A snatch of the tune played by the flute came back to him
, with a familiar ring. He whistled it tentatively, then with more confidence. It sounded like the Reynolds’ automatics running through its frequency selection before giving service. The elevator stopped at the gym level and loaded on some people. They crowded into the elevator, greeted Cliff jerkily, and then stood humming and whistling and twitching with shame-faced grins, avoiding each other’s eyes. They all sounded like the Reynolds’ automatics, and all together they sounded like the bird cage at the zoo.
“What the devil,” muttered Cliff as the elevator loaded and unloaded another horde of grinning imbeciles at every level. “What’s going on!” Cliff muttered, beginning to see the scene through a red haze of temper. “What’s going on!”
At one G he got off and strode down the corridor, cooling himself off. By the time he reached the door marked Baker he had succeeded in putting it out of his mind.
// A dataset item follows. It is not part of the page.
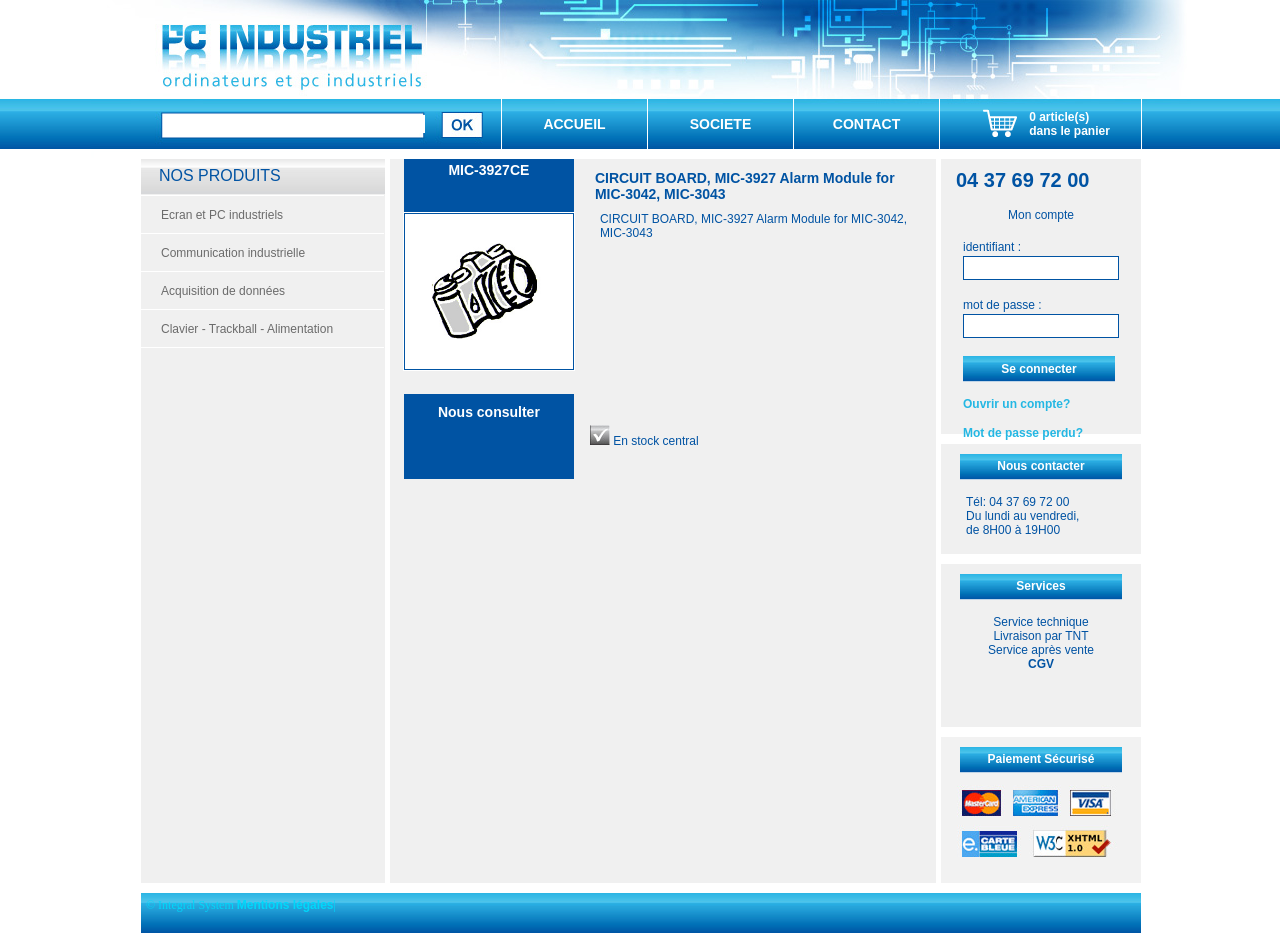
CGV (1041, 664)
With a brief surge of happiness he came into the cool familiar rooms and called, “Mary.”
Bill, his ten-year-old, charged out of the kitchen with a half-eaten sandwich in his hand, shouting.
“Pop! Hey, I didn’t know you were coming!” He was grabbed by Cliff and swung laughing towards the ceiling. “Hey! Hey! Put me down. I’ll drop my sandwich.”
Laughing, Cliff threw him onto the sofa. “Go on, you always have a sandwich. It’s part of your hand.”
Bill got up and took a big bite of the sandwich, fumbling in his pocket with the other hand. “Hm-m-m,” he said unintelligibly, and pulled out a child’s clicker toy, and began clicking it. He gulped, and said, in a muffled voice, “I’ve got to go back to class. Come watch me, Pop. You can give that old teacher a couple of tips, I bet.”
There was something odd about the tones of his voice even through the sandwich, and the clicker clicked in obscure relation to the rhythm of his words.
Cliff tried not to notice. “Where’s your mom?”